Work to complete: Instruction for the listing below: copy exactly, and only, the lines from the one holding "Task: Choose Start Review from Actions menu" through its last line, omitting any picture.

╭─ Supplied material

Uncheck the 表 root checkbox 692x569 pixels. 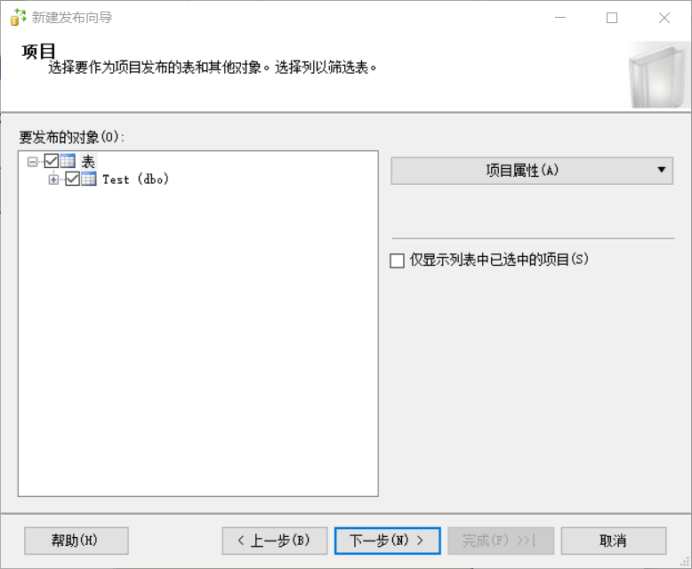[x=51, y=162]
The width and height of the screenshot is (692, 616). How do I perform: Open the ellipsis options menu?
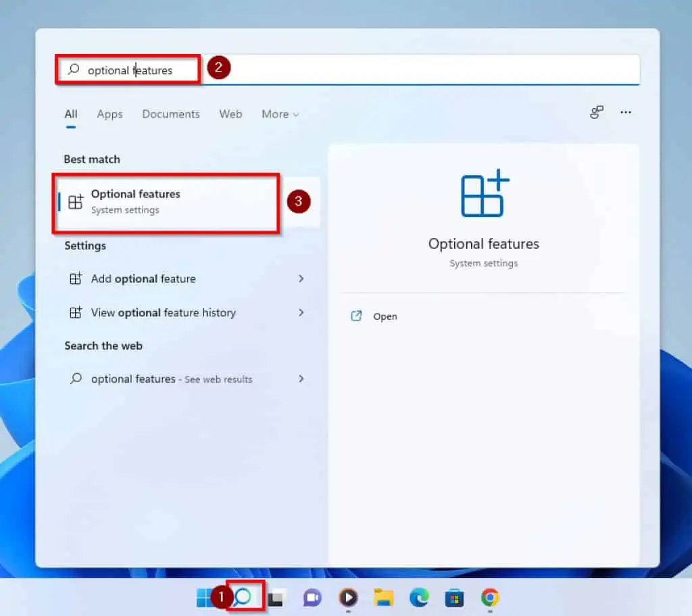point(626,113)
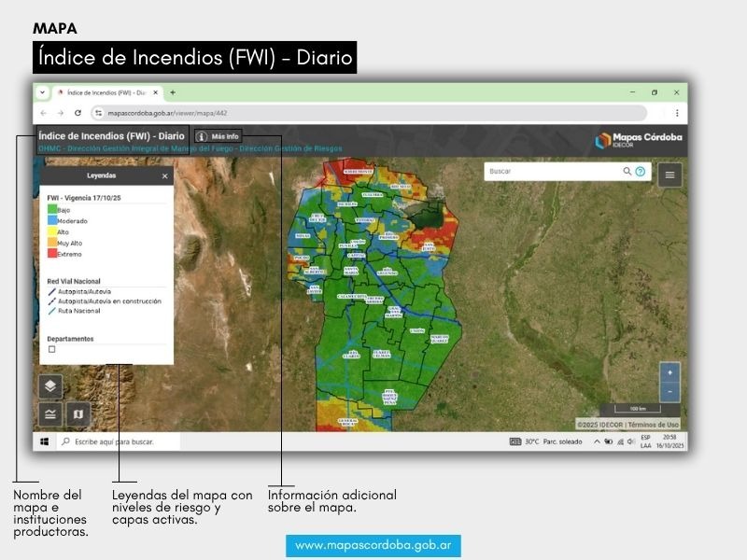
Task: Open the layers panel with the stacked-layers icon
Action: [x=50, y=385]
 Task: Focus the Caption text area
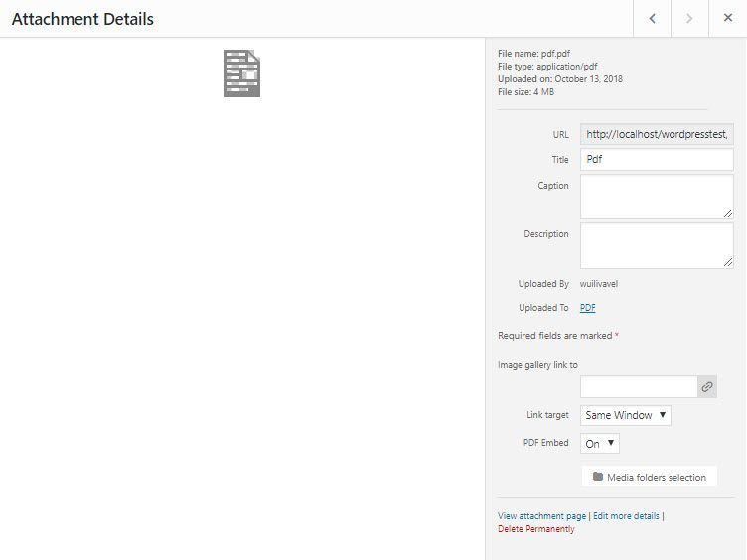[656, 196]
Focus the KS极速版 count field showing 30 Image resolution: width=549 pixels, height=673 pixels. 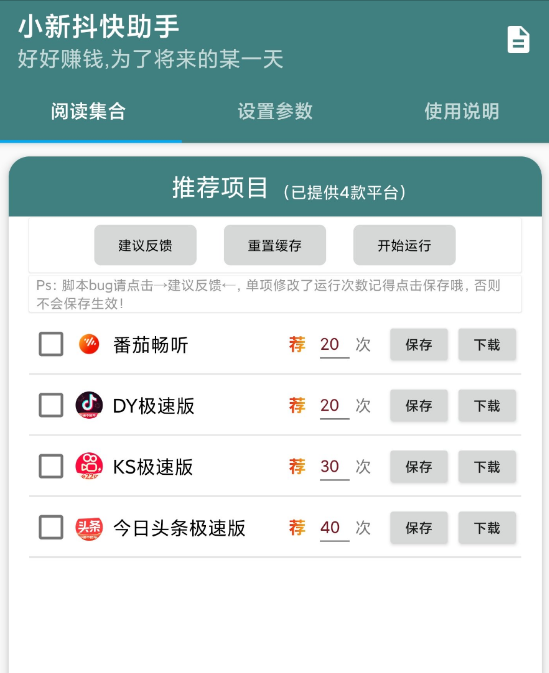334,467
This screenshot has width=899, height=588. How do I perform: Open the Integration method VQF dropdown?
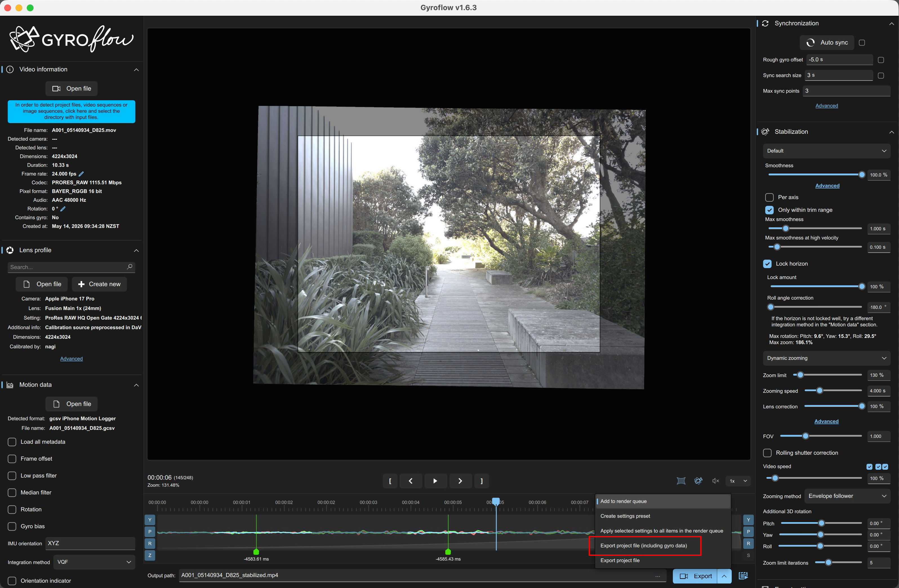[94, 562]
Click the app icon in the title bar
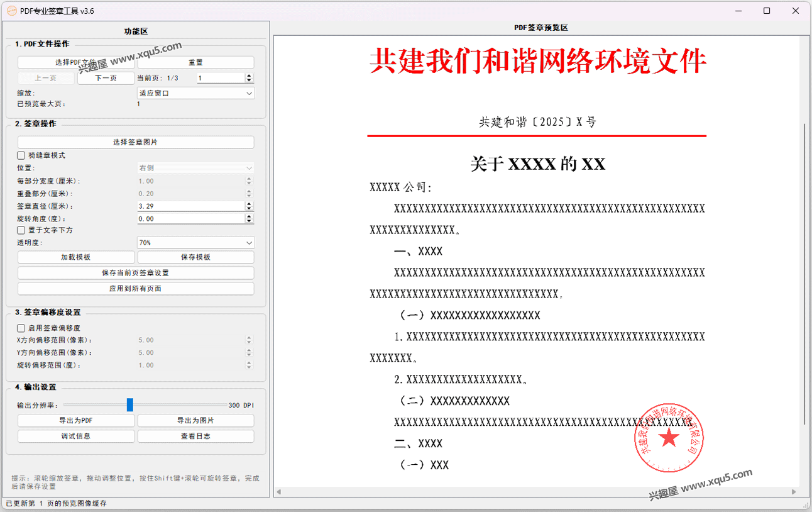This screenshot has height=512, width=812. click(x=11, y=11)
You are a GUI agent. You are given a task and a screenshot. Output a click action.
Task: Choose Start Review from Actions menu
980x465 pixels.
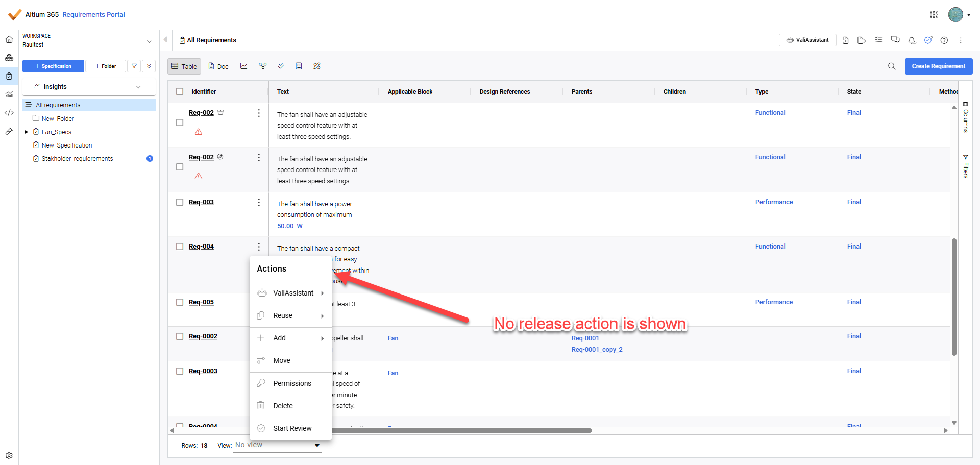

╰─

Solution for this task:
Task: Choose Start Review from Actions menu
980x465 pixels.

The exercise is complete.